----- Passage to read -----
Between those two statements lies Europe’s snapback: Britain, France and Germany — the E3 — have triggered the “snapback” mechanism of UN Security Council Resolution 2231, opening a 30-day window that could restore the sanctions lifted under the 2015 nuclear deal. The result is a diplomatic clock ticking loudly above the heads of inspectors, negotiators and regional capitals.

Two red lines collide

Trump’s message to the General Assembly was blunt. “My position is very simple,” he said. “The world’s number one sponsor of terror can never be allowed to possess the most dangerous weapon.” For Washington, the red line is absolute: Iran must not be allowed a nuclear weapon under any circumstances.

Khamenei’s reply was equally uncompromising. “Accepting negotiations under such threats would mean that the Islamic Republic of Iran is susceptible to intimidation,” he said. He accused Washington of dictating terms: “The United States has announced that the only acceptable result of negotiations is the shutdown of Iran’s nuclear activities and enrichment. That would be dictation, that is imposition.” For Tehran, enrichment is not a bargaining chip but a matter of sovereignty and pride. “It means that this great achievement…should entirely be destroyed and wasted. That is the meaning of ‘no enrichment.’ Clearly, a proud nation like Iran will reject such words outright.”

The two red lines — America’s denial of a weapon, Iran’s defense of enrichment — leave little space for compromise.

Europe’s move and the fractured order

Into this stalemate stepped the Europeans. On 28 August, the E3 triggered the snapback clause of Resolution 2231, setting a 30-day countdown for the automatic restoration of UN sanctions. Their stated aim is narrow and technical: to force Iran to restore International Atomic Energy Agency access and account for uranium enriched up to 60%. But the move is also strategic, placing the issue squarely before the Security Council as the deadline looms.
----- Provided records -----
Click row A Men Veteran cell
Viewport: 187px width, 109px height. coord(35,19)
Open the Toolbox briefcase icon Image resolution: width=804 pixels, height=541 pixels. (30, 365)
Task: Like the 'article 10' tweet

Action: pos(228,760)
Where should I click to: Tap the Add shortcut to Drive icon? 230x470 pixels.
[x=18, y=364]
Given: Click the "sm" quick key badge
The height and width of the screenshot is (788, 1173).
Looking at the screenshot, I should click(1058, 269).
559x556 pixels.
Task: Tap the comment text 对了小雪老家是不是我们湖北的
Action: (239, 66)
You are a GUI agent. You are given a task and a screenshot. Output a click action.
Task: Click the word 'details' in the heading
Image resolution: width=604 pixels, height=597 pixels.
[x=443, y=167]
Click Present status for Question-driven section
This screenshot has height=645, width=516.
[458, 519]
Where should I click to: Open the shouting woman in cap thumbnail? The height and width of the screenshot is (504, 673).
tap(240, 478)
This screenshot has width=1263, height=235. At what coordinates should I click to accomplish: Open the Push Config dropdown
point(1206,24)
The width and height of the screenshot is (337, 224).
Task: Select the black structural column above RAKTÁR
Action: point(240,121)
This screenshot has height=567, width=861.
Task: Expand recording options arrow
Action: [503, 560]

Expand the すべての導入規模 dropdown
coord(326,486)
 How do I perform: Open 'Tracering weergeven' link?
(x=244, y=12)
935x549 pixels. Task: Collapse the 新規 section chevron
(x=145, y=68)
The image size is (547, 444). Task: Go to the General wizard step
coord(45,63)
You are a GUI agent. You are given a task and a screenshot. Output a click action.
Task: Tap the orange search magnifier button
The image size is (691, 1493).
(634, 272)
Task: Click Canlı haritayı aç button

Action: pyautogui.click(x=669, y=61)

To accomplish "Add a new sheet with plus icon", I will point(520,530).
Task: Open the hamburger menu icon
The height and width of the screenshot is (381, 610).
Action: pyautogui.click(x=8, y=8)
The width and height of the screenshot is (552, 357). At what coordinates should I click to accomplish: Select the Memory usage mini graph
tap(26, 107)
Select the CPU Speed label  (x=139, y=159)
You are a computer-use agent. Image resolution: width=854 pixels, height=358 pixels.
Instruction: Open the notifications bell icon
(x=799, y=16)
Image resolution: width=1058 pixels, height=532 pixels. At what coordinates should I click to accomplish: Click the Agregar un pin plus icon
-----
Requirement 1: In the article on the Iran nuclear standoff, on what date did the E3 trigger the snapback clause of Resolution 2231?
Requirement 2: Pick up the article on the Iran nuclear standoff after its last sentence and keep writing it.

Expected output 1: On 28 August.

Expected output 2:
Iran’s President Masoud Pezeshkian sought to soften Tehran’s stance at the UN. He insisted Iran “has never sought and will never seek to build a nuclear bomb,” while condemning the snapback as “illegal” and driven by American pressure. Tehran sees verification demands as coercion; the E3 see snapback as their last remaining tool of leverage.

The move is risky because the international order enforcing it is already fractured. Russia and China have denounced the E3 move and signaled they will not comply with restored sanctions. That split diminishes the practical bite of snapback while heightening its symbolic pressure, creating a world in which sanctions may be selectively enforced and political blocs harden further against each other.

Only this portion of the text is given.